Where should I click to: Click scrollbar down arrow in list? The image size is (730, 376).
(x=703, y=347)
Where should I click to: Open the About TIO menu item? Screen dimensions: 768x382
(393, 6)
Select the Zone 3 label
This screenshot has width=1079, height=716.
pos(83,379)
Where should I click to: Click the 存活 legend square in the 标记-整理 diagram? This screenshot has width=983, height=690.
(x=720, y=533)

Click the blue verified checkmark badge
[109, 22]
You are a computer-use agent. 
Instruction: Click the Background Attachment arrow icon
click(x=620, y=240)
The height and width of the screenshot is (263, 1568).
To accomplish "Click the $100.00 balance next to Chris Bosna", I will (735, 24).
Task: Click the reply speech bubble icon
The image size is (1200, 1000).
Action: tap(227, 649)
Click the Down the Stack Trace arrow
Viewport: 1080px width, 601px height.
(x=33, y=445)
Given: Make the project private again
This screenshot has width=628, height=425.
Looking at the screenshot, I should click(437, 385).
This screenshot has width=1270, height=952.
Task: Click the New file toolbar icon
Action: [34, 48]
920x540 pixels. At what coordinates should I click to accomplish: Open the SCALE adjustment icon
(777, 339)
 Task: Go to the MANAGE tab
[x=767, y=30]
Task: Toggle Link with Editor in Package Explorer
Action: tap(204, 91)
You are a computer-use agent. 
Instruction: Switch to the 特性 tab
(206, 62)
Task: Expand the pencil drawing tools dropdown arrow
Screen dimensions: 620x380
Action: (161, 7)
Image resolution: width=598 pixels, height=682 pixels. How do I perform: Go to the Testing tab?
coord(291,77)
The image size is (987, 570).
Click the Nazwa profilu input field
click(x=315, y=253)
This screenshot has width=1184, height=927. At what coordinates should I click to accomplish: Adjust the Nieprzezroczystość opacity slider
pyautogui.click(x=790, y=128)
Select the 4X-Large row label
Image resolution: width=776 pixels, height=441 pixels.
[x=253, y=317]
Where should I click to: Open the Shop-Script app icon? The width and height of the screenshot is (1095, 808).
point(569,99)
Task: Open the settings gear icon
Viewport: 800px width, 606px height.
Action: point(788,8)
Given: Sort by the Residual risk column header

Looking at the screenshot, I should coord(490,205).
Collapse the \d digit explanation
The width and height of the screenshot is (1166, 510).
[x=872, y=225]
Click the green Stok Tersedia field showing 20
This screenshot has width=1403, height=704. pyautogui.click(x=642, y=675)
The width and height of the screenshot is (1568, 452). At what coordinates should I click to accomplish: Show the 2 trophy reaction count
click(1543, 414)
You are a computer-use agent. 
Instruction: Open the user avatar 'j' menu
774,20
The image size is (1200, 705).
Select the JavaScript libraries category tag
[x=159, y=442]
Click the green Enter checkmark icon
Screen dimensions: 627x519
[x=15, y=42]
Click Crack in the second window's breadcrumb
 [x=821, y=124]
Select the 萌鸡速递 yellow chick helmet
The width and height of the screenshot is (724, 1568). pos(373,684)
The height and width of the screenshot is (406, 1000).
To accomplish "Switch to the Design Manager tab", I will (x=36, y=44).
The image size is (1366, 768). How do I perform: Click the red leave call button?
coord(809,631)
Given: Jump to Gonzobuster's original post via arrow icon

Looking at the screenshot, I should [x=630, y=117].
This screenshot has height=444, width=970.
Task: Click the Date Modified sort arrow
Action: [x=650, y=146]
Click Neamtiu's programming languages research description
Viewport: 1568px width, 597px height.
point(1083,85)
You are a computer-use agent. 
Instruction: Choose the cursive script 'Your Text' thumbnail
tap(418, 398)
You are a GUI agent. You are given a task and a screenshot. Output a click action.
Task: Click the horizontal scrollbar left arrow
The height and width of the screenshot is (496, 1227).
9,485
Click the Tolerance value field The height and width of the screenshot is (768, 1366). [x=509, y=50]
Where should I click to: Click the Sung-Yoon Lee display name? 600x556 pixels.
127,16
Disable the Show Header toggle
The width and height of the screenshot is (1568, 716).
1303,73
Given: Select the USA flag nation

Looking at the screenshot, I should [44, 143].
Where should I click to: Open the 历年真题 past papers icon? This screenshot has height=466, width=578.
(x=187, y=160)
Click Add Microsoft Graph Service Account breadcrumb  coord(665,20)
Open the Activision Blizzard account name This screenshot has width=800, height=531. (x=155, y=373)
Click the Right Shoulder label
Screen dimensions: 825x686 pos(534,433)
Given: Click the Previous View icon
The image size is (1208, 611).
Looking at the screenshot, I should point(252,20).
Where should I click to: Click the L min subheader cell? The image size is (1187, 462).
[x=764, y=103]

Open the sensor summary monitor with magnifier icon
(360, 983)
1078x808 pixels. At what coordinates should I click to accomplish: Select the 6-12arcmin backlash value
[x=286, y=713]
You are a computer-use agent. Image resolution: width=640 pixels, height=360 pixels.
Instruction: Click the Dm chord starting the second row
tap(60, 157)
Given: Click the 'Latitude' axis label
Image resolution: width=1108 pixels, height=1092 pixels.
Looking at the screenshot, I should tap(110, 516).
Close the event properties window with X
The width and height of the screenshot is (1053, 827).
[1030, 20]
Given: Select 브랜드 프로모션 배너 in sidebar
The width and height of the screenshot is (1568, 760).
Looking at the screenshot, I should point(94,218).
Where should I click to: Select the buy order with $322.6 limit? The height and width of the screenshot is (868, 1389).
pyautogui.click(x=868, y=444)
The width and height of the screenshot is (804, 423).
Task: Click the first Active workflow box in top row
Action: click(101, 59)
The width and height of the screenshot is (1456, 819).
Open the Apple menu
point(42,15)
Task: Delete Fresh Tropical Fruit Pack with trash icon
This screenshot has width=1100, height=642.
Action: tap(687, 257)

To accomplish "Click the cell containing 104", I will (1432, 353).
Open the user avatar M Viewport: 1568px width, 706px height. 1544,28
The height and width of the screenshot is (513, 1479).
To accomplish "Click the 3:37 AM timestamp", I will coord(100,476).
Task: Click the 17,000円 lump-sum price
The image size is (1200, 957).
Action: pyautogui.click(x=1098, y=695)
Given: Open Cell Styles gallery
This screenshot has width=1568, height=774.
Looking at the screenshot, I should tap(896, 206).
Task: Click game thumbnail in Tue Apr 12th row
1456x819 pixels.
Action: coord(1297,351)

+===+

What needs to be done => Count the lines in the entries above that contain the string "value", treating uppercase and lowercase as different, and give only the number.

In response => 2